Blog de Manolo de la Torre


Entrenador de fútbol, ha ejercido la profesión 19 temporadas. Escritor en periódicos,
ha publicado una columna diaria, durante dos décadas, en tres periódicos ceutíes.

jueves, 21 de diciembre de 2017

El artículo de diciembre

Navidad. Fiestas de añoranzas, de recuerdos y donde hay que domeñar los sentimientos para no amargarles la existencia a quienes nos frecuentan. Diciembre es mes en el cual mucha gente se deja invadir por la tristeza y permite que el desánimo imponga su ley. Dicen los psicólogos que las consultas se llenan de pacientes convencidos de que son los más infelices del mundo. Piensan los depresivos en estas fechas, según cuentan los profesionales encargados de remediar los males del alma, que ellos son los únicos que sufren por las pérdidas de sus seres queridos, y se hunden aún más en el abismo de la melancolía.

También diciembre, sobre todo en estos días finales, es tachado de ser un mes manejado por los comerciantes para vendernos todo lo habido y por haber. Se dice que la comercialización de la Navidad está falta de espíritu cristiano, dado los innumerables pobres que existen en el mundo y que seguramente sufrirán un ataque de ira por las muchas ostentaciones que ven a su alrededor. Lo cual considero motivo más que suficiente para que se sientan más desgraciados que nadie, y encima sin derecho a tratamientos ni a recomendaciones de los sanadores de la mente.

La pobreza es terrible. Y qué decir de los que apenas tienen nada que llevarse a la boca. Pues bien, ambas cosas quedan en estas fechas contrapuestas ante la luminosidad de las ciudades, los grandes almacenes llenos de un público ávido de gastar y gastar y, sobre todo, de la alegría desbordante de los más jóvenes que todavía carezcan de las muecas de dolor que les impiden disfrutar plenamente de las fiestas navideñas. 

Y hacen bien tales jóvenes: porque ya tendrán tiempo de mirar hacia atrás y sentir cómo se les hace un nudo en la garganta con los pasajes que les recuerden a los suyos que ya no están. Hacia atrás suelo yo mirar en algunos momentos de estas celebraciones, sin ánimo de chapotear en los recuerdos dolorosos, y veo con claridad mis andanzas navideñas en años donde la gente era más católica por convención social que por convicción personal.
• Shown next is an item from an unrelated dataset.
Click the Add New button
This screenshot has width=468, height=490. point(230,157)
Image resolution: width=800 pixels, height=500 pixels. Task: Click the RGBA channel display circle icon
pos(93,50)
El ambiente ayudaba a que nuestros padres nos llevaran a la tradicional Misa del Gallo, ateridas las carnes al caminar por las calles bajo una niebla densa que hacía más insoportable el sacrificio de cumplir con el rito. Calles llenas de ciudadanos cuya única idea era embriagarse esa noche, la del 24, aprovechando el nacimiento del Niño Dios para ahuyentar los malos bajíos de una vida que en aquellos años de postguerra era más que insoportable. Corría el anís y los polvorones de Estepa iban sirviendo de lecho estomacal a una bebida que entraba bien... Pero su exceso producía borracheras tiritonas.

Borracheras de pobres hastiados de su convicción de serlo y que antes de coger la curda habían visto cómo los ricos del pueblo le rezaban al mismo Dios que ni siquiera era capaz de aliviar las miserias de aquellos terribles cuarenta en los que se moría de tuberculosis, en plena juventud, por carecer de dinero para comprar en Gibraltar unos tarritos de penicilina que curaban la terrible enfermedad. Cierto es que de aquellas Navidades de mi niñez conservo recuerdos entrañables: un patio de vecinos con todos sus inquilinos cantando villancicos e intercambiando pestiños y mantecados. Y allá que ofrecían las dos botellas de licores que las bodegas regalaban por aquellas fechas a sus trabajadores. 

Eran días donde los marineros que navegaban al moro para pescar habían sido esperados por los suyos con el alma en vilo. Puesto que raro era que, durante las fiestas, el viento de levante no azotara los barcos en el Estrecho, haciendo de la travesía de aquellos cascarones un auténtico martirio. Todo era peor en aquel entonces. Y ni siquiera había psicólogos.